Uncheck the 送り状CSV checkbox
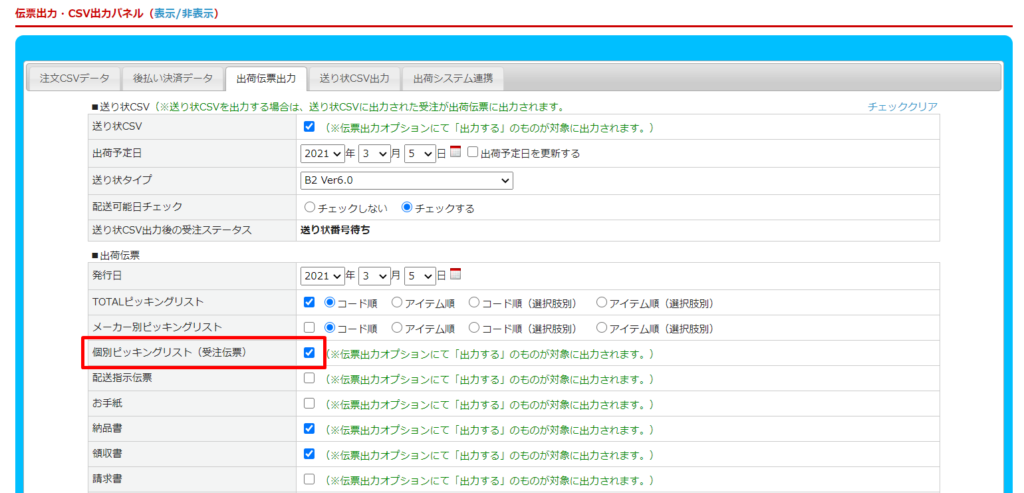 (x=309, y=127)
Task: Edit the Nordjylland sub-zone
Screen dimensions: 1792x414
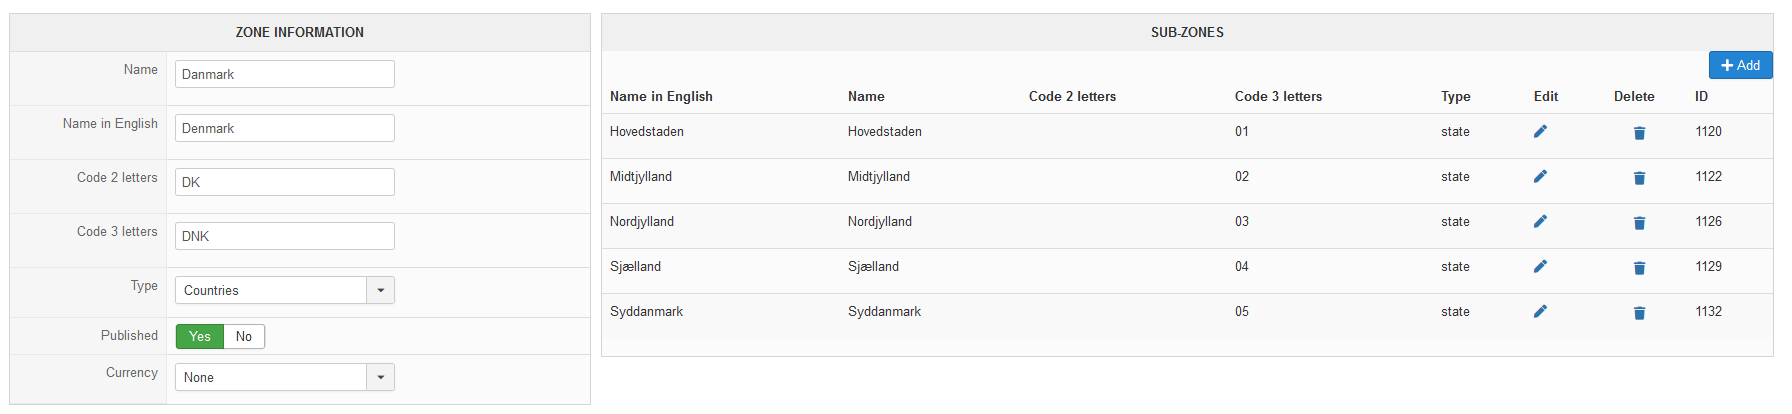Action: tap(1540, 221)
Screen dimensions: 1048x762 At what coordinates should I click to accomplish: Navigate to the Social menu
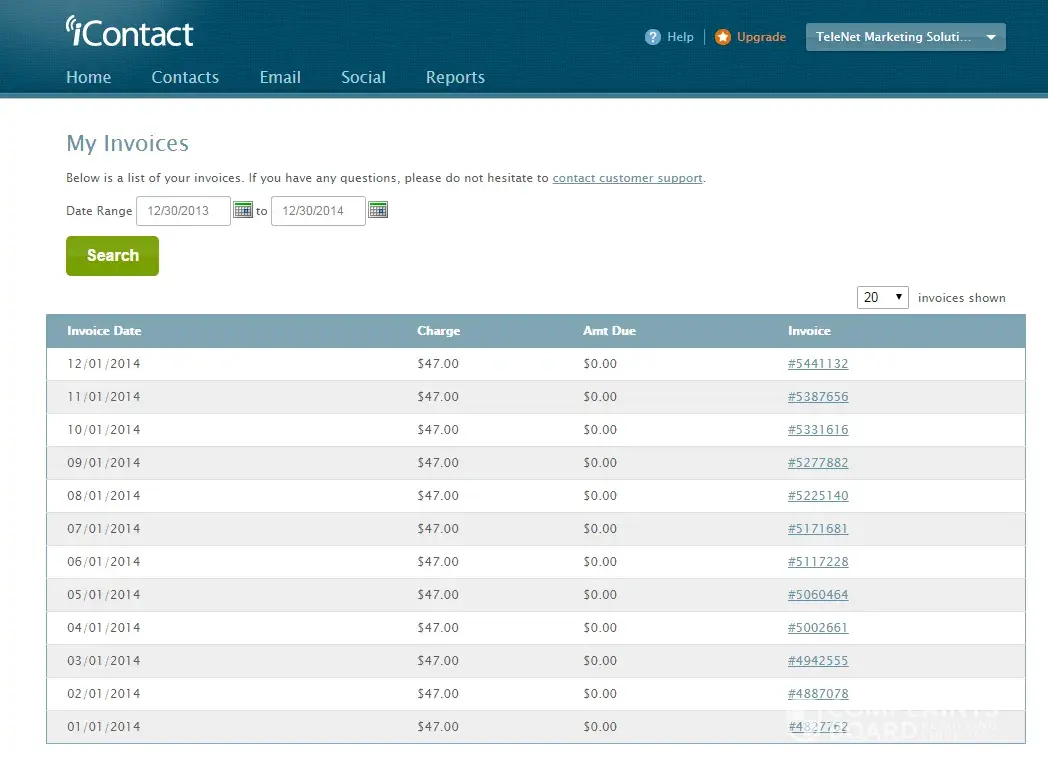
=-=-=-=-=
**WORK TO DO**
Can you replace "Screen dimensions" with "Display size" throughout the data above, keep everything else unchanged, and leave out the pictures?

**RESPONSE**
Uncheck the 送り状CSV checkbox
 (x=309, y=127)
Task: Edit the Nordjylland sub-zone
Display size: 1792x414
Action: tap(1540, 221)
Display size: 1048x762 At what coordinates should I click to accomplish: Navigate to the Social menu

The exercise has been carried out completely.